第4回国際古生物学会議はアルゼンチン・メンドーサというアンデス山脈の麓に広がるアルゼンチンワインの産地で開催された。そういうこともあり、世界各地から研究者が集まった。会議のキャッチフレーズが、The history of life: a view from the Southern Hemisphereであったこともあり、ダーウィン、ドービニーの昔から連綿と研究が続いている南米の古生物学と北半球の古生物学が結びつき、発展することが目の当たりに見て取れた。

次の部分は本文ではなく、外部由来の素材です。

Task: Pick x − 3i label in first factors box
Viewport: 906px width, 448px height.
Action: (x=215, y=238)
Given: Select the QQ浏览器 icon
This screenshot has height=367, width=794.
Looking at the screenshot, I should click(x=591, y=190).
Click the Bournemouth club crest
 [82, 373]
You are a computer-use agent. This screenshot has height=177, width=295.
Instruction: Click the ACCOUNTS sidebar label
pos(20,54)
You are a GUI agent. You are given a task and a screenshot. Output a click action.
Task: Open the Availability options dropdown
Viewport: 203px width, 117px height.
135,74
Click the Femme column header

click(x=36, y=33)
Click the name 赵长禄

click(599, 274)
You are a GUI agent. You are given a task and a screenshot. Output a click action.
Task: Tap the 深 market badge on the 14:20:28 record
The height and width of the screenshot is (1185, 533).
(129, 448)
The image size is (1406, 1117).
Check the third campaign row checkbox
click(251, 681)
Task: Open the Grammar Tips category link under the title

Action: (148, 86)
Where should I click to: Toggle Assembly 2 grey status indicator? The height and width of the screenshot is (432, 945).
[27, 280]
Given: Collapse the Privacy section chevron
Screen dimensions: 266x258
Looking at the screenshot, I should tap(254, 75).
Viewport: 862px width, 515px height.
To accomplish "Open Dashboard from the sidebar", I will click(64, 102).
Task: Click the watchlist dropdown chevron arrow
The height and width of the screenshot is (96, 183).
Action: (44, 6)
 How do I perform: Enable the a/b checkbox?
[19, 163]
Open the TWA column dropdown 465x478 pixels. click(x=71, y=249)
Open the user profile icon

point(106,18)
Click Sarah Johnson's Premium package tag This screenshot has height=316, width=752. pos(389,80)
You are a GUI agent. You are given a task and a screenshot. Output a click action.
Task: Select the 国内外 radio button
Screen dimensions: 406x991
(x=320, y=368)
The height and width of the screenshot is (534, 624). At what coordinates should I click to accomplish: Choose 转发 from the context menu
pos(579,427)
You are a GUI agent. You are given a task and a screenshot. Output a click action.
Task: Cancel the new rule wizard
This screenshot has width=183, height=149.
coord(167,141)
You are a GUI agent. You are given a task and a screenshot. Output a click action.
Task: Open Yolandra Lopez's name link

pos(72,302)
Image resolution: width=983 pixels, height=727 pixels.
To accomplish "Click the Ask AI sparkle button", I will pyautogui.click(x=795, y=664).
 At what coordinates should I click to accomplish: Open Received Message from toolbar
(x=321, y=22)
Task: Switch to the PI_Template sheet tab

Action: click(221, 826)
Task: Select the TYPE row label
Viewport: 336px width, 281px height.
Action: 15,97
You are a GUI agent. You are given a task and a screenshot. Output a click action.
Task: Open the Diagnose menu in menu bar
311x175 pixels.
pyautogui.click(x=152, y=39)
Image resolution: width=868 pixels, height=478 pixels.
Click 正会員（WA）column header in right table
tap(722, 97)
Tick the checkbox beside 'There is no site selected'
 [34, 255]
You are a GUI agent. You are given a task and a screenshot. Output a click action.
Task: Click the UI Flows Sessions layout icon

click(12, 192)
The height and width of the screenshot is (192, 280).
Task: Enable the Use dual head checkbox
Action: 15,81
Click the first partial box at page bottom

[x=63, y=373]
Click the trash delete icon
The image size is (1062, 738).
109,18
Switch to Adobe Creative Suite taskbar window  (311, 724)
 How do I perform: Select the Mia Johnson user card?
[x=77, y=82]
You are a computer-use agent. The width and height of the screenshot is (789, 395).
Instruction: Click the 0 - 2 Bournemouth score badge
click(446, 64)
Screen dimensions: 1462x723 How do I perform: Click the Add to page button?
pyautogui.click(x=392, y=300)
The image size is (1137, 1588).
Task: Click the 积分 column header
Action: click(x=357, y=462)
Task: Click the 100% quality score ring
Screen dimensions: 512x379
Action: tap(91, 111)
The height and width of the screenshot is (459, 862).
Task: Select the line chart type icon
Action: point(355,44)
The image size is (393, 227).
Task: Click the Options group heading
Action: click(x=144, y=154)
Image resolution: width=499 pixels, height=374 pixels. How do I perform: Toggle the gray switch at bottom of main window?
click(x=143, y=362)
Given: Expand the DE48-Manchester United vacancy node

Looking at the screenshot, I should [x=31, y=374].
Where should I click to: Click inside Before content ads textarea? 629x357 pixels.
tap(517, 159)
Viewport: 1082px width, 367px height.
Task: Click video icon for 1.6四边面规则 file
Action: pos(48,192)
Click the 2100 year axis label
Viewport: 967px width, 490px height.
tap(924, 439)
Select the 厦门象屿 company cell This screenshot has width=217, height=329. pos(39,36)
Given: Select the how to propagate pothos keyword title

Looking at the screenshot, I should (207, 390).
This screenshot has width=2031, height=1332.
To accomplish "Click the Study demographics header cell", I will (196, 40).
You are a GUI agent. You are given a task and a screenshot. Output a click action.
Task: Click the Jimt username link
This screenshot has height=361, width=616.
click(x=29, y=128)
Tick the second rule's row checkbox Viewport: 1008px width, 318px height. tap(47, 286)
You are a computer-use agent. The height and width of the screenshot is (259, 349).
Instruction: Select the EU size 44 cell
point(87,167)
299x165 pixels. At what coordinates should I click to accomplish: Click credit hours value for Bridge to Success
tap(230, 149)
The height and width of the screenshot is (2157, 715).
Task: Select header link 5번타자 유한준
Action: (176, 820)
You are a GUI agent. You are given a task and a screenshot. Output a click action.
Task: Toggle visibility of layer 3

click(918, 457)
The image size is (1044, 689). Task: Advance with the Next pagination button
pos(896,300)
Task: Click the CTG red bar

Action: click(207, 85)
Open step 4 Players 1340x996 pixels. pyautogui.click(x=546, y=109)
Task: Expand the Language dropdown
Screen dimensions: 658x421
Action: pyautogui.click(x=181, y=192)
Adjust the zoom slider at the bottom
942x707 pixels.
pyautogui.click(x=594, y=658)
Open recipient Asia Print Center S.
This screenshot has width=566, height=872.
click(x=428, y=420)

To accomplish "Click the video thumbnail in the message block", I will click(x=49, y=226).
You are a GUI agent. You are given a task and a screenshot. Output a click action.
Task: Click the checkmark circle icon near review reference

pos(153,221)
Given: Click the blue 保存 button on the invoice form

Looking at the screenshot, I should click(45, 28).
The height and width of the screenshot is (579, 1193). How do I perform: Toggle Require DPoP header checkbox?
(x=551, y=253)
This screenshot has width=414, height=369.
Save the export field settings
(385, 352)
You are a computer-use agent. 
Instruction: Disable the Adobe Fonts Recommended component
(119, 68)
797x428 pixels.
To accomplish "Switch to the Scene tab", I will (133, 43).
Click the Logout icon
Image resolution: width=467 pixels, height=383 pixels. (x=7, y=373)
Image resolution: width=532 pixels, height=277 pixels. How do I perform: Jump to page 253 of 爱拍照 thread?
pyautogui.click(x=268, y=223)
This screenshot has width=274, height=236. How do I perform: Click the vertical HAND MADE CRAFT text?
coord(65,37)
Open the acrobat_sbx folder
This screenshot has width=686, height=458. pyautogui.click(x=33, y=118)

会議は、南米各地からの若手研究者であふれた。彼らは、世界の一流の研究者に講演を聞き、議論をすることによって大きな刺激を受けたようである。遠隔地である南米で開催する意味を感じたときである。また、会議の運営には多くの女性があたり、約3分の2が女性であったとのことである。男女共同参画がごく自然に果たされている様子を目の当たりにして、日本の後進性を恥ずかしく思った。
ただ、会議の運営そのものは、ラテン気質もあることから、必ずしも機能的とは言えなかった。会場の部屋が大小まちまちで、人であふれるセッションがある一方、大きな部屋にガラガラの人のセッションもあり、臨機応変さが必要であることを感じた。また、会期中の情報伝達が行き届いておらず、セッション会場の入れ替えなどが口頭のみで伝えられるなど、周知されないことが多く見られた。これらはすべて、次回開催を狙っている日本にとって参考になるとともに、宿題となった。
次のステップは、第5回国際古生物学会議の日本招致である。今回提出したビットペーパーをさらに磨き、確実に招致を勝ち取るべく努力してゆきたいと、関係者一同、決意を新たにした。国際会議の日本開催は、若手研究者にとって刺激を与えることになるので、当該分野のますますの発展のために資することを肝に銘じたい。